An Anthology in Thirty Volumes.  1917.
 
The Art of Poetry
By Horace (65–8 B.C.)
 
Translation of Sir Theodore Martin

  SUPPOSE, by some wild freak of fancy led,
  A painter were to join a human head
  To neck of horse, cull here and there a limb,
  And daub on feathers various as his whim,
  So that a woman, lovely to a wish,        5
  Went tailing off into a loathsome fish:
  Could you, although the artist’s self were there,
  From laughter long and loud, my friends, forbear?
  Well, trust me, Pisos, of that freak of art
  The book would be the very counterpart,        10
  Which with a medley of wild fancies teems,
  Whirling in chaos like a sick man’s dreams,
  A maze of forms incongruous and base,
  Where naught is of a piece, naught in its place.
    To dare whate’er they please has always been        15
  The painter’s, poet’s, privilege, I ween.
  It is a boon that any one may plead—
  Myself I claim it, and in turn concede;
  But ’twill not do to urge the plea too far.
  To join together things that clash and jar,        20
  The savage with the gentle, were absurd,
  Or couple lamb with tiger, snake with bird.
    Mostly, when poems open with a grand
  Imposing air, we may surmise at hand
  Some flashy fustian, here and there a patch        25
  Of flaming scarlet, meant the eye to catch.
  A grove shall be described, or Dian’s shrine,
  Or through delightsome plains for many a line
  A brook shall wind, or the Rhine’s rushing stream,
  Or o’er the page the heavenly bow shall gleam.        30
  All very fine, but wholly out of place!

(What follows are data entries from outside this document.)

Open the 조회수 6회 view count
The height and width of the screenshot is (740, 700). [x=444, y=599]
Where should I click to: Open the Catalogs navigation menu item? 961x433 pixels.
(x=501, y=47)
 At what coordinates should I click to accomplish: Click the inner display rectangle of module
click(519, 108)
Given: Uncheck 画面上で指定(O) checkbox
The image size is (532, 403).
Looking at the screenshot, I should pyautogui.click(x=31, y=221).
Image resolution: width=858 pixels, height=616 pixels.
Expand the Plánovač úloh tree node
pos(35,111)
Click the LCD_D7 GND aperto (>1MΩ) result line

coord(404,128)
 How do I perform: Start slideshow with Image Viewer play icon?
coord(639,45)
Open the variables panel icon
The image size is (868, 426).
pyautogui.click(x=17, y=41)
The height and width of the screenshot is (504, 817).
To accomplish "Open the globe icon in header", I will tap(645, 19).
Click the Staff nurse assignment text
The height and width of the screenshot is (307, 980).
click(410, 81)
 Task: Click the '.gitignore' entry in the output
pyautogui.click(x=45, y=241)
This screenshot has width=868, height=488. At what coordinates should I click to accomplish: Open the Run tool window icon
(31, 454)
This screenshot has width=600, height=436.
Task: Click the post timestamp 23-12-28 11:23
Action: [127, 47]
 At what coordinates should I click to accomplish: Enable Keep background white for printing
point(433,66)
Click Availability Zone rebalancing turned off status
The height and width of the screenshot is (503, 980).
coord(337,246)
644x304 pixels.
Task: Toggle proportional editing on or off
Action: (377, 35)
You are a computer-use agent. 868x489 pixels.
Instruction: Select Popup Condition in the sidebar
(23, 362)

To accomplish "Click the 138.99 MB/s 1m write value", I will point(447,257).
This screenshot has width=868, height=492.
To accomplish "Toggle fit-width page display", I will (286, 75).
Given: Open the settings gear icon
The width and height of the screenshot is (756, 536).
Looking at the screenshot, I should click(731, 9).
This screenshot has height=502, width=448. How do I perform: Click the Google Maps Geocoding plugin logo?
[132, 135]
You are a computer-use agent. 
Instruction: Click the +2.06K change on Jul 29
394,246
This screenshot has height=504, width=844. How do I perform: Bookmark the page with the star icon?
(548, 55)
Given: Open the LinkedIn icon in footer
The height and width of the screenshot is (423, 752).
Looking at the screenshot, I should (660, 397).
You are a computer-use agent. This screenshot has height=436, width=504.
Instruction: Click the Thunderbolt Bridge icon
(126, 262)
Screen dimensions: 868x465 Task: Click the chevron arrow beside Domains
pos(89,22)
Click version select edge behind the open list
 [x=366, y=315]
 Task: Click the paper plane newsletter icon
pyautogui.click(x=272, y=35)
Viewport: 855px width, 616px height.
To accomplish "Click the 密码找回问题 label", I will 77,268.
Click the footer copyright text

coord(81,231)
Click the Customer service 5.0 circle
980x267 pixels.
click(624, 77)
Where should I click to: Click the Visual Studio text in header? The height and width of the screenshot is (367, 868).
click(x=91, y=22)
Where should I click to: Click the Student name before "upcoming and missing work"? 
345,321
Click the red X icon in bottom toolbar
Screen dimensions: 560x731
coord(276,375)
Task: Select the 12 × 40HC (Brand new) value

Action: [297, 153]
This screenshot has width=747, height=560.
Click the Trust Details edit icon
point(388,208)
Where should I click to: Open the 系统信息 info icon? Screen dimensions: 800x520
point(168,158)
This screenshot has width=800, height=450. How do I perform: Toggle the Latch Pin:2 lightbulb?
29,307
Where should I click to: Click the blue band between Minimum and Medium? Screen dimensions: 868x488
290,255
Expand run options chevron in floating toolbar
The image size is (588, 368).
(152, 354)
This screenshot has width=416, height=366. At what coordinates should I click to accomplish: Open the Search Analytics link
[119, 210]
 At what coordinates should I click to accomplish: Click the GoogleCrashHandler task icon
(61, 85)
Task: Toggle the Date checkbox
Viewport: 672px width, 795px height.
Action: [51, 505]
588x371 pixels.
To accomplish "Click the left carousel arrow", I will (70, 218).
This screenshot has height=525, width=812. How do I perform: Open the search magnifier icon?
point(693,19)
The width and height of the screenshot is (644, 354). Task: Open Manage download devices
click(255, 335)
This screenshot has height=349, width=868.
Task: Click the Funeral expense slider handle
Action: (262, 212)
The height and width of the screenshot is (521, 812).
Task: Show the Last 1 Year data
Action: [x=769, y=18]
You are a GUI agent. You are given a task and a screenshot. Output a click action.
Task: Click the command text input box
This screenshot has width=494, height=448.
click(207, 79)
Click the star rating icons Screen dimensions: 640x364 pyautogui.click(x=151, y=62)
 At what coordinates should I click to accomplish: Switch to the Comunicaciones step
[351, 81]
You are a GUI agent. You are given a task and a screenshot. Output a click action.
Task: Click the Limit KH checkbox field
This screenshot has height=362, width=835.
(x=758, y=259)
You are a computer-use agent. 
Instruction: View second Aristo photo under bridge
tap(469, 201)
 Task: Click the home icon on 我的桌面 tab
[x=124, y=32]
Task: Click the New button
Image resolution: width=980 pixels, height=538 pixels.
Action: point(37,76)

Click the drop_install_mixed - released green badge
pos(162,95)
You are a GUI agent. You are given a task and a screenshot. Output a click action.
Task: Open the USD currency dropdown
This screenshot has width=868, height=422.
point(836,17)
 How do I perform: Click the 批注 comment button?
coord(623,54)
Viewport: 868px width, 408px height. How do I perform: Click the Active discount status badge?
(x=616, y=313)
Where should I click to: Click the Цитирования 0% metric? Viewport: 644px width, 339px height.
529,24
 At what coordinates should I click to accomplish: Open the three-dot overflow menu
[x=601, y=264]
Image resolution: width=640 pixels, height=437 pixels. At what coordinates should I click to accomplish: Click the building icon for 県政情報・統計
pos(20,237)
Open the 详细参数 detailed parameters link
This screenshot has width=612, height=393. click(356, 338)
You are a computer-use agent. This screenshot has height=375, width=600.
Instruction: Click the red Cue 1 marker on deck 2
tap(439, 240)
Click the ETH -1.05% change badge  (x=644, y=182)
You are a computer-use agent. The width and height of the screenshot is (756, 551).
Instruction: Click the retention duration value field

  You draw a cypress with consummate grace;
  But what of that, if you have had your fee
  To paint a wrecked man struggling in the sea?
  A vase was meant: how comes it then about,        35
  As the wheel turns, a common jug comes out?
  Whate’er you write, by this great maxim run:
  Let it be simple, homogeneous, one.
    We poets, most of us, by the pretense,
  Dear friends, are duped of seeming excellence.        40
  We grow obscure in striving to be terse;
  Aiming at ease, we enervate our verse;
  For grandeur soaring, into bombast fall,
  And, dreading that, like merest reptiles crawl:
  Whilst he who seeks his readers to surprise        45
  With common things shown in uncommon wise,
  Will make his dolphins through the forests roam,
  His wild boars ride upon the billows’ foam.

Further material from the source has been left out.